### Instructions for the task
Please duplicate the data starting at the line that contains "Image resolution: width=984" and ending with the last line of the data, omitting the pictures.

### Material for this exercise
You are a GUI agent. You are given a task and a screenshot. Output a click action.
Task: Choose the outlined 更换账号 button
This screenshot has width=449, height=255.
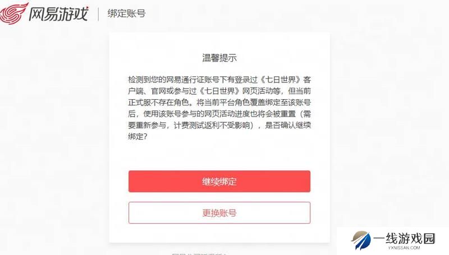pyautogui.click(x=219, y=213)
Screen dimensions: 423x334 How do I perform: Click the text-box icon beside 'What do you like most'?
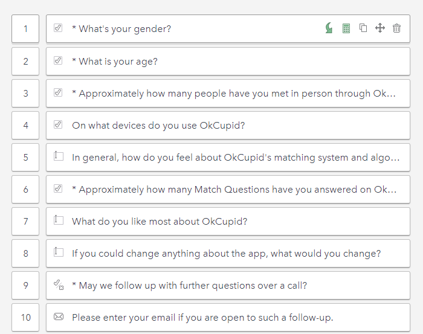point(59,220)
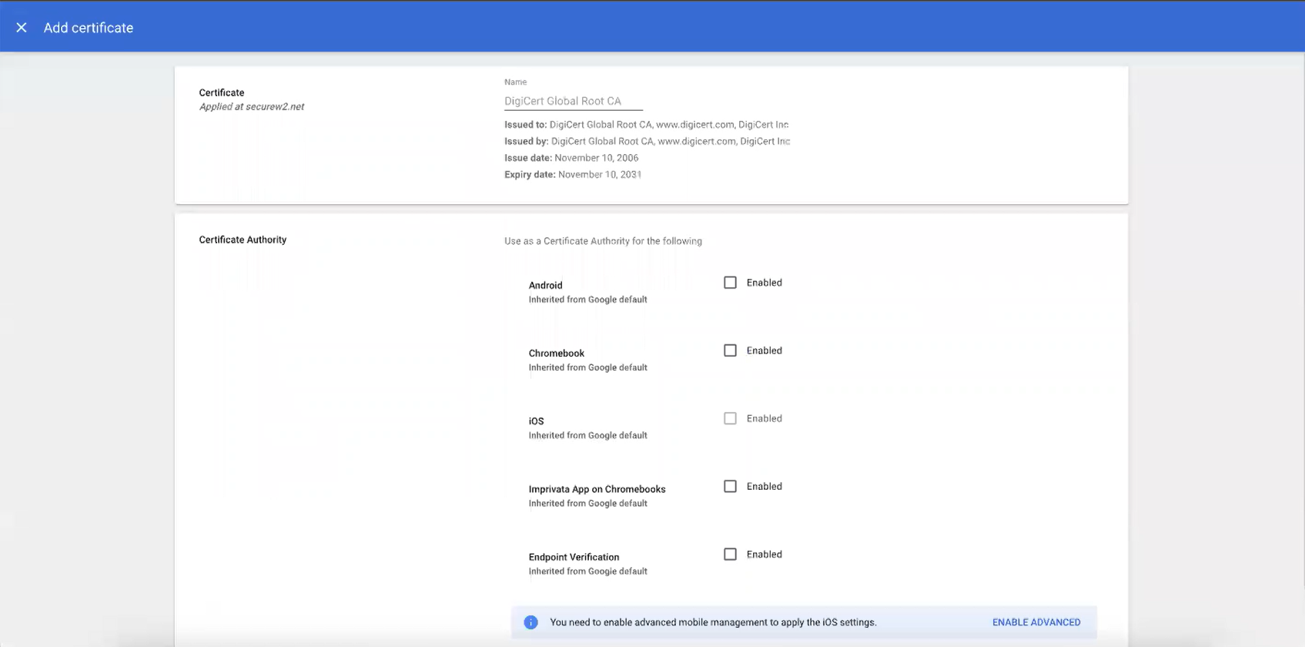This screenshot has height=647, width=1305.
Task: Close the Add certificate dialog
Action: pos(22,28)
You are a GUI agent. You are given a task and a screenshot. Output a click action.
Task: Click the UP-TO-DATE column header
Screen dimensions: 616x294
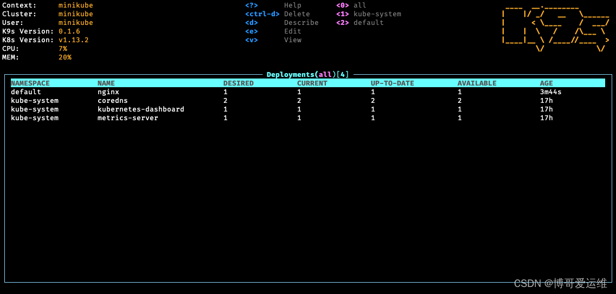coord(392,83)
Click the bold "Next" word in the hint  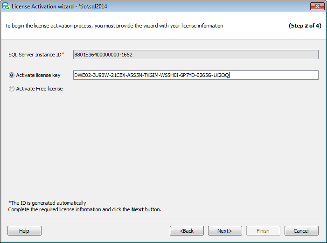pos(137,209)
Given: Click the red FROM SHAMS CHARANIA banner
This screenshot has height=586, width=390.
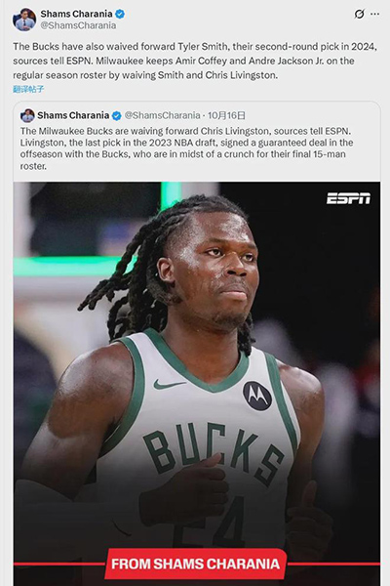Looking at the screenshot, I should click(x=196, y=564).
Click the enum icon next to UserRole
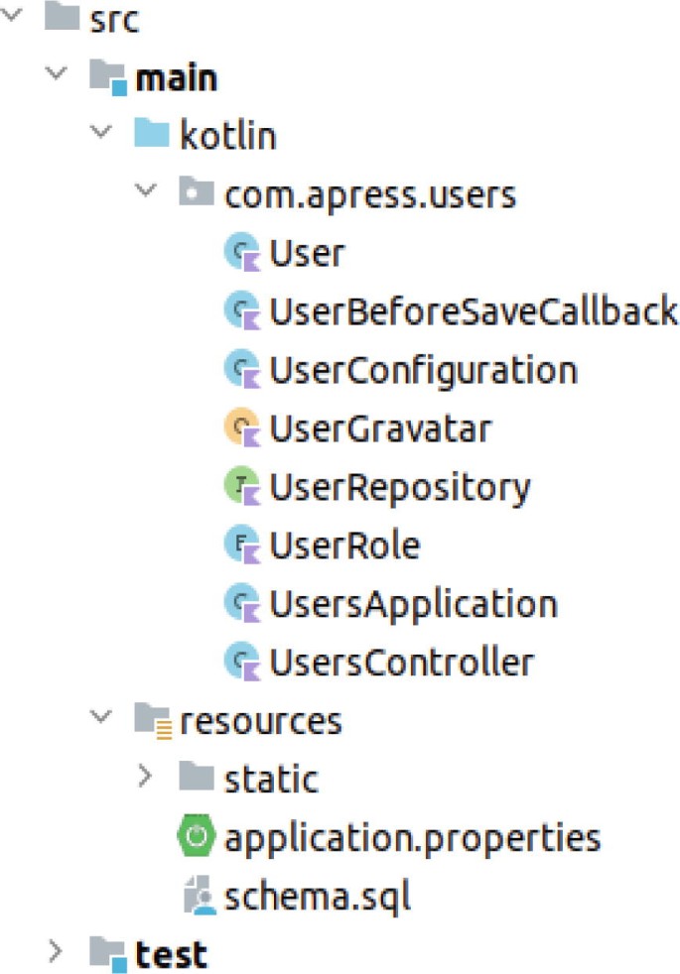This screenshot has height=974, width=680. pyautogui.click(x=242, y=546)
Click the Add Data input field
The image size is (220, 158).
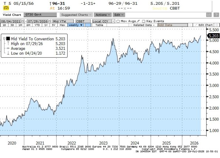tap(173, 25)
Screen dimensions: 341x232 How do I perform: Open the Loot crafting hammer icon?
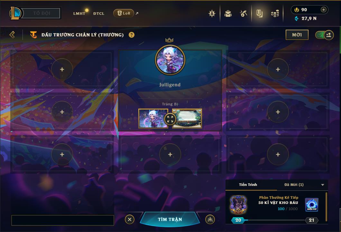click(244, 14)
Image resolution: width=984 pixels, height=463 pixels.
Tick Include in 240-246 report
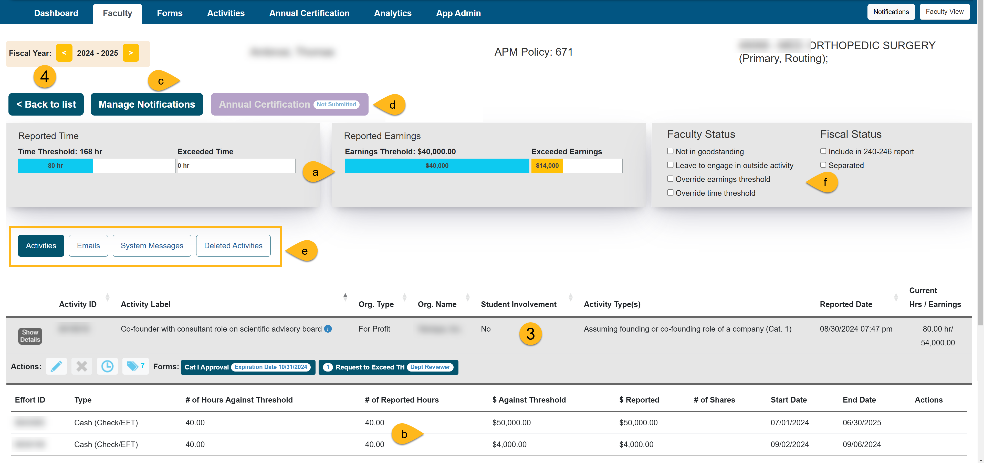coord(823,151)
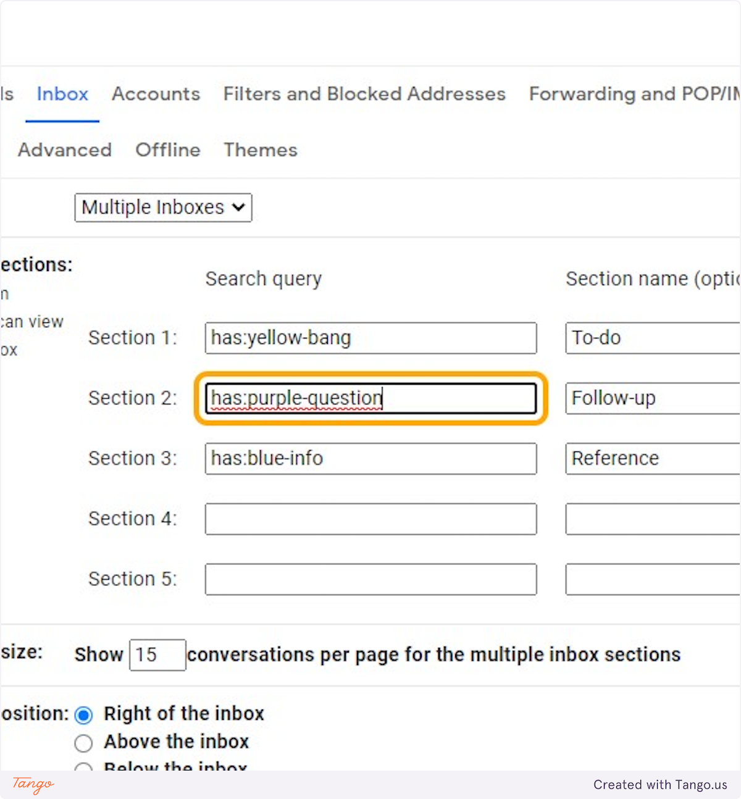Click the Section 1 search query field
Viewport: 741px width, 799px height.
tap(371, 338)
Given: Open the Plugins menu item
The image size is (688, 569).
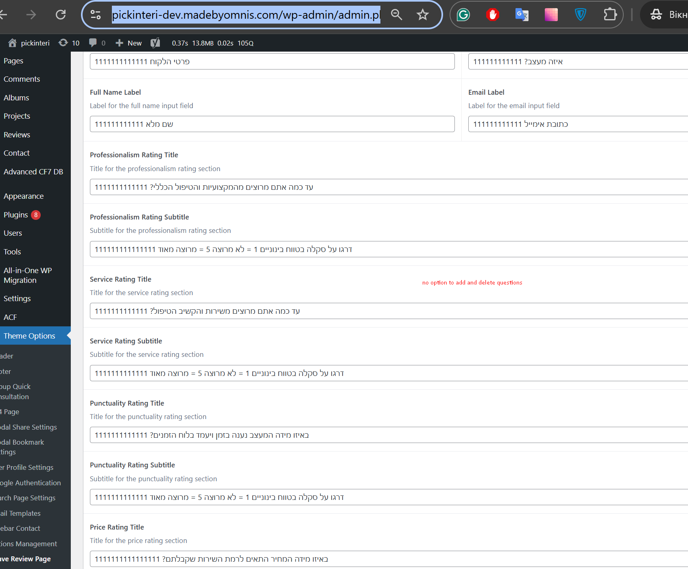Looking at the screenshot, I should point(16,215).
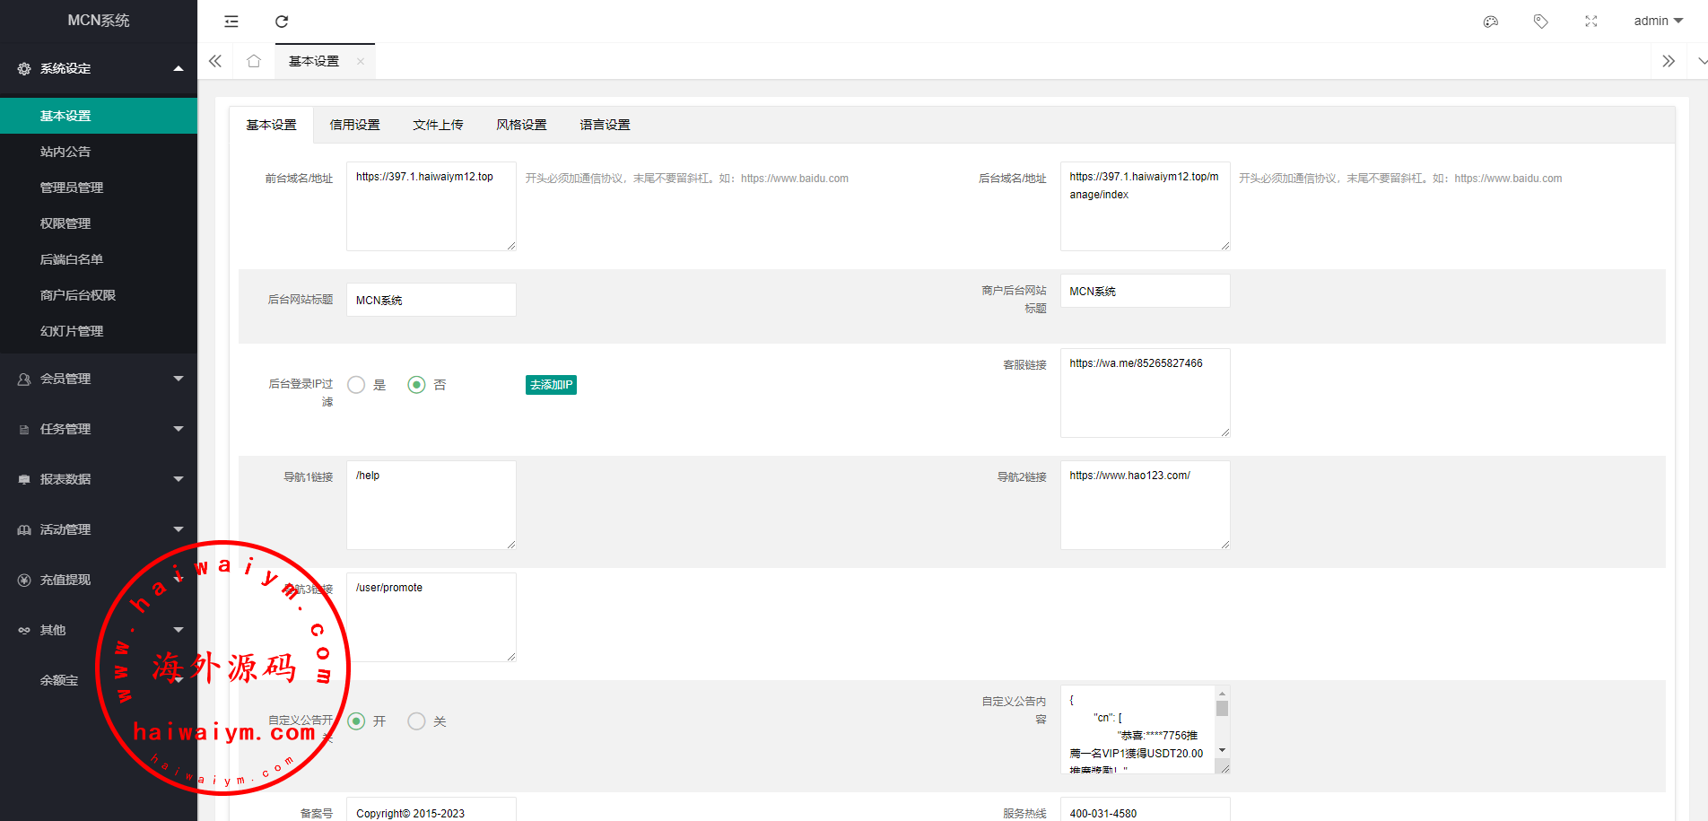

### Written solution
Image resolution: width=984 pixels, height=463 pixels.
Tick Include in 240-246 report
coord(823,151)
Click the Section 1 search query field
Viewport: 741px width, 799px height.
tap(371, 338)
Given: Open the Plugins menu item
The image size is (688, 569).
Looking at the screenshot, I should point(16,215).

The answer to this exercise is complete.